Bardzo celne spostrzeżenie.
Mi od samego początku rzucił się ten szczegół w oczy, "dlaczego oni nie wyglądają jak kulturyści?" - pomyślałem, ale po tym co napisałeś, połączyłem kropki :)
przeciez w tamtych czasach tez byly o to pretensje i dopiero od drugiej czesci Ripley dostala do grania pierwsze skrzypce. teraz sytuacja jest podobna ale wynika z czegos zupelnie innego, a lemingi propagandowe tocza do tego piane.
3 części. W 4-tej nie była już człowiekiem, co eliminuje ją do wpasowania się w definicję "kobiety" ;)
Ellen była ciekawa postacią ,bohaterem została praktycznie przypadkiem ,sama postać była też znacznie lepiej zagrana ,o sami filmie i podejściu do niego nie wspomnie,nowy predator jest średniakiem ,z wieloma głupotami parę cool scen nie załatwia sprawy.
Nie, nie chodzi o płeć. Chodzi o syndrom Mary Sue, na który zaczęli kreować główną bohaterką w walce z 4 facetami na raz i Predatorem.

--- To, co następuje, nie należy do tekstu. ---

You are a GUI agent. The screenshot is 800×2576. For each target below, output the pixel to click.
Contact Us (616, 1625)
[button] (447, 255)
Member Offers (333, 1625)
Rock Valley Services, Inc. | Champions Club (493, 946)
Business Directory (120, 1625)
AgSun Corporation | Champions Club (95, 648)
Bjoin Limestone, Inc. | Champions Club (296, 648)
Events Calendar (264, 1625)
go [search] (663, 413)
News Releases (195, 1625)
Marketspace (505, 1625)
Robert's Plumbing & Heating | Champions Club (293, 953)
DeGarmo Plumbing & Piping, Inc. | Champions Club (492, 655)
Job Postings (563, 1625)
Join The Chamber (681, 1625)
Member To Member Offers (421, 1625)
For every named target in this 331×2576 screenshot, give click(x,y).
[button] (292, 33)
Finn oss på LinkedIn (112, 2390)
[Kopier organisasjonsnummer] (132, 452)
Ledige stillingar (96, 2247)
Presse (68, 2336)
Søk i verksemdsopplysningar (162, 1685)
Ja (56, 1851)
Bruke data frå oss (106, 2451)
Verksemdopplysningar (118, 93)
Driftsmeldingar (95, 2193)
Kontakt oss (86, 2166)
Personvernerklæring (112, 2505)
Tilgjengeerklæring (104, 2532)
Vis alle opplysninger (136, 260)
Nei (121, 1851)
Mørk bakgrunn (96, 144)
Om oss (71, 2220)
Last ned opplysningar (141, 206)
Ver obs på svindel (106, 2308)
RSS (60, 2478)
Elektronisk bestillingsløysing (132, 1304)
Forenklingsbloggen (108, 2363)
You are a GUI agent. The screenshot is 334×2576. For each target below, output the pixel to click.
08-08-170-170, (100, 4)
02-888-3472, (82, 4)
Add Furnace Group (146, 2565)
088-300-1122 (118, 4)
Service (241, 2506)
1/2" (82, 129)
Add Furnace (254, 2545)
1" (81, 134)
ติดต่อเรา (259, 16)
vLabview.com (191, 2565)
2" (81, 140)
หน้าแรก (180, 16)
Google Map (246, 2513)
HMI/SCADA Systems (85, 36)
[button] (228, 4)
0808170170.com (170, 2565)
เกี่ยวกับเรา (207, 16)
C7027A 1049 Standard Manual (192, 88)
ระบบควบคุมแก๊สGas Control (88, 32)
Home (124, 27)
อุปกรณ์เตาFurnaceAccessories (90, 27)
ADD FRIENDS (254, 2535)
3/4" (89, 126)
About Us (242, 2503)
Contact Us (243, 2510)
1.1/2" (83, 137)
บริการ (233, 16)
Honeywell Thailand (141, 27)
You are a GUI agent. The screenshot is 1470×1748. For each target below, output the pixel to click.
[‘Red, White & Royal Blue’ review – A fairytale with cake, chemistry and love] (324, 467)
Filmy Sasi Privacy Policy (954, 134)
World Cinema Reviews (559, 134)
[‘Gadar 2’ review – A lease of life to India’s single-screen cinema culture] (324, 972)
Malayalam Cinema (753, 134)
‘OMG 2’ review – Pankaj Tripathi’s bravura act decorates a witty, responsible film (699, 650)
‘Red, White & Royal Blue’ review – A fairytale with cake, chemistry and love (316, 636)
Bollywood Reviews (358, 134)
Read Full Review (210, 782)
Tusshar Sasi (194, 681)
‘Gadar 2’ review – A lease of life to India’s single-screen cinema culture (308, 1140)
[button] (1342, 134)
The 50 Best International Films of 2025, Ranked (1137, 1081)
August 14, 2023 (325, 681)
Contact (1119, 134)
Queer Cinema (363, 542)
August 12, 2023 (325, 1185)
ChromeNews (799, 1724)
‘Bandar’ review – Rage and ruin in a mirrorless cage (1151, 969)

Przecież wcześniej w serii mieliśmy 2 przekozackie kobiety - Lex i Casey. Nikt im nie zarzuci, że twórcy na siłę zrobili z nich przekozaczki, tylko ich historia była świetnie poprowadzona. W Prey mamy zadufaną w sobie dziewczynkę, która nie potrafi pokonać pumy, niedźwiedzia, a nawet jelenia, a nagle ni stąd ni z owąd pokonuje 4 typów na raz i Predatora. Co innego, gdyby od samego początku pokazano ją, jako rozgarniętą i silną kobietę. Wystarczyłoby, żeby głównym bohaterem był jej brat i byśmy mieli jeden z lepszym filmów o Predatorze. Albo po prostu usunąć wątek brata i jego cechy przypisać jej i problemu by nie było.
No i jeszcze była ta część "Obcy kontra Predator", gdzie kobieta połączyła siły z predatorem i masakrowała obcego, ale to też ludzie zapomnieli.
Swoją drogą nie wiedziałem że Amber Midthunder jest córką Indianina (David Midthunder, grał w Bone Tomahawk, Jeźdźcu Znikąd, Hidalgo czy Czasie Komanczów) i należy do organizacji zrzeszającej rdzennych Amerykanów. Sama postać indianki Naru świetna. Oczywiście, moja opinia wynika z mojego uwielbienia dla Indian/Eskimosów/Inuitów/rdzennych ludów Ameryk (moja ulubiona postać w Pillars of Eternity? Oczywiście, Sagani !).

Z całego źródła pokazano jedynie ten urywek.